Post by neufer » Mon Oct 25, 2010 1:57 am

http://www.popsci.com/science/article/2010-10/fermilab-building-holometer-determine-if-universe-just-hologram wrote:
<<Fermilab is Building a 'Holometer' to Determine Once and For All Whether Reality Is Just an Illusion
By Clay Dillow Posted 10.21.2010

<<Researchers at Fermilab are building a “holometer” so they can disprove everything you thought you knew about the universe. More specifically, they are trying to either prove or disprove the somewhat mind-bending notion that the third dimension doesn’t exist at all, and that the 3-D universe we think we live in is nothing more than a hologram. To do so, they are building the most precise clock ever created.

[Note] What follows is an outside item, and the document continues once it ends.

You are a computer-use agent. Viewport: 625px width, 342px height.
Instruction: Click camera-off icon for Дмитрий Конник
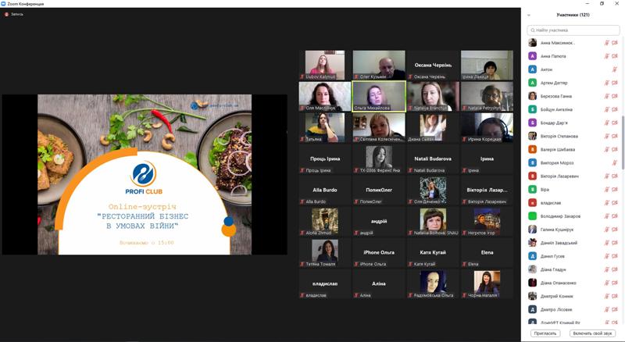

The universe-as-hologram theory is predicated on the idea that spacetime is not perfectly smooth, but becomes discrete and pixelated as you zoom in further and further, like a low-res digital image. This idea isn’t novel; recent experiments in black-hole physics have offered evidence that this may be the case, and prominent physicists have proposed similar ideas. Under this theory, the universe actually exists in two dimensions and the third is an illusion produced by the intertwining of time and depth. But the false third dimension can’t be perceived as such, because nothing travels faster than light, so instruments can’t find its limits.

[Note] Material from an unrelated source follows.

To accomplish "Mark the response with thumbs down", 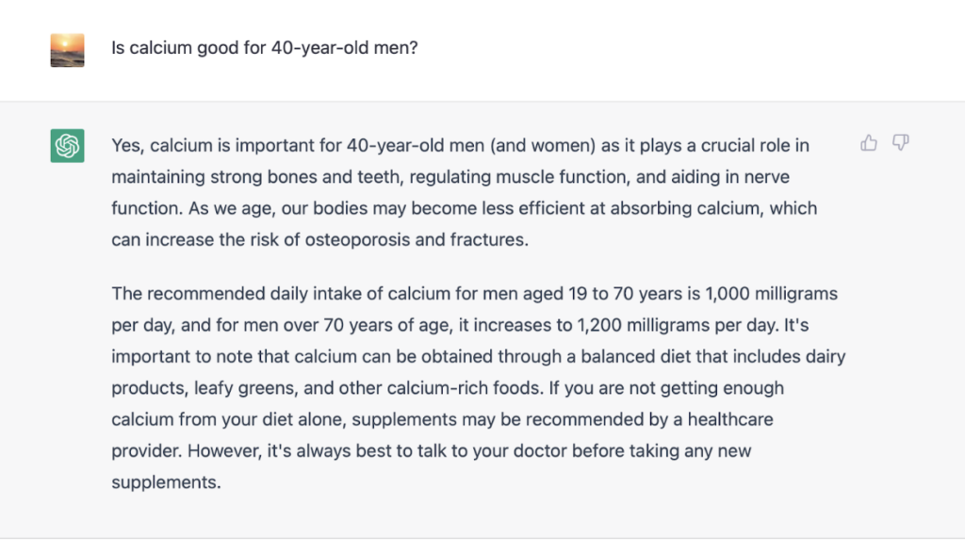I will 900,143.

This is theoretical physics at its finest, drowning in complex mathematics but short on hard data. So Fermilab particle astrophysicist Craig Hogan and his team are building a “holometer” to magnify spacetime and see if it is indeed as noisy as the math suggests it might be at higher resolution. In Fermilab’s largest laser lab, Hogan and company are putting together what they call a “holographic interferometer,” which – like a classic interferometer – will split laser beams and measure the difference in frequencies between the two identical beams.
But unlike conventional interferometers, the holometer will measure for noise or interference in spacetime itself. It’s actually composed of two interferometers – built one atop the other – that produce data on the amount of interference or “holographic noise.” Since they are measuring the same volume of spacetime, they should show the same amount of correlated jitter in the fabric of the universe. It will produce the first direct experimental insight into the fundamental nature of space and time, and there’s no telling what researchers delving into that data might find out about the holographic nature of the universe.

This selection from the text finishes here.